Special Report
October 2002

The Men Who Stole the Show

By Tom Barry and Jim Lobe

Security Strategy Foretold

In September 2000, PNAC issued its strategic plan on how America should exercise its global leadership and project its military power. In its forward, PNAC’s Rebuilding America’s Defenses notes that PNAC’s plan “builds upon the defense strategy outlined by the Cheney Defense Department in the waning days of the Bush administration.” It credits the draft of the Defense Policy Guidance as providing “a blueprint for maintaining U.S. preeminence, precluding the rise of a great power rival, and shaping the international security order in line with American principles and interests.” (Wolfowitz and Libby were the two dozen consultants involved in the report.) Among the key conclusions of PNAC’s defense strategy document were the following:
  • “Develop and deploy global missile defenses to defend the American homeland and American allies, and to provide a secure basis for U.S. power projection around the world.”
  • “Control the new ‘international commons’ of space and ‘cyberspace,’ and pave the way for the creation of a new military service—U.S. Space Forces—with the mission of space control.”
  • “Increase defense spending, adding $15 billion to $20 billion to total defense spending annually.”
  • “Exploit the ‘revolution in military affairs’ [transformation to high-tech, unmanned weaponry] to insure the long-term superiority of U.S. conventional forces.”
  • “Need to develop a new family of nuclear weapons designed to address new sets of military requirements” complaining that the U.S. has “virtually ceased development of safer and more effective nuclear weapons.”
  • “Facing up to the realities of multiple constabulary missions that will require a permanent allocation of U.S. forces.”
  • “America must defend its homeland” by “reconfiguring its nuclear force” and by missile defense systems that “counteract the effects of the proliferation of ballistic missiles and weapons of mass destruction.”
  • “Need for a larger U.S. security perimeter” and the U.S. “should seek to establish a network of ‘deployment bases’ or ‘forward operating bases’ to increase the reach of current and future forces,” citing the need to move beyond Western Europe and Northeast Asia to increased permanent military presence in Southeast Asia and “other regions of East Asia.” Necessary “to cope with the rise of China to great-power status.”
  • Redirecting the U.S. Air Force to move “toward a global first-strike force.”
  • End the Clinton administration’s “devotion” to the Anti-Ballistic Missile treaty.
  • “North Korea, Iran, Iraq, or similar states [should not be allowed] to undermine American leadership, intimidate American allies, or threaten the American homeland itself.”
  • “Main military missions” necessary to “preserve Pax Americana” and a “unipolar 21st century” are the following: “secure and expand zones of democratic peace, deter rise of new great-power competitor, defend key regions (Europe, East Asia, Middle East), and exploit transformation of war.”
According to the PNAC report, “The American peace has proven itself peaceful, stable, and durable. Yet no moment in international politics can be frozen in time: even a global Pax Americana will not preserve itself.” To preserve this “American peace” through the 21st century, the PNAC report concludes that the global order “must have a secure foundation on unquestioned U.S. military preeminence.” The report struck a prescient note when it observed that “the process of transformation is likely to be a long one, absent some catastrophic and catalyzing event—like a new Pearl Harbor.”

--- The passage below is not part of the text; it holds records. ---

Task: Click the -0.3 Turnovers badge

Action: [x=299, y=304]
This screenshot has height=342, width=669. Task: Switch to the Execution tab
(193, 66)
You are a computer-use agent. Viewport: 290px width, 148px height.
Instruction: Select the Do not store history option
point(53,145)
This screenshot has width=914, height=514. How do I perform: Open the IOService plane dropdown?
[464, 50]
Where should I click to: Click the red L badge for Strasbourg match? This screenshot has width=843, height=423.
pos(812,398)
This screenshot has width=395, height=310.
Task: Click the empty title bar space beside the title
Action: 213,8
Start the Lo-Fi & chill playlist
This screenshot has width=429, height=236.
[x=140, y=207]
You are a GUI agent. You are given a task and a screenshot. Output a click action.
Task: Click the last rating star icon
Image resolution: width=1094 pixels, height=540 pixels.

Thomas Donnelly, the document’s principal author and recently PNAC’s deputy director (until he was recruited by Lockheed-Martin), expressed the hope that “the project’s report will be useful as a road map for the nation’s immediate and future defense plans.” His hope has been realized in the new security strategy and military build-up of the current Bush administration. Many of PNAC’s conclusions and recommendations are reflected in the White House’s National Security Strategy document of September 2002, which reflects the “peace through strength” credo that shapes PNAC strategic thinking.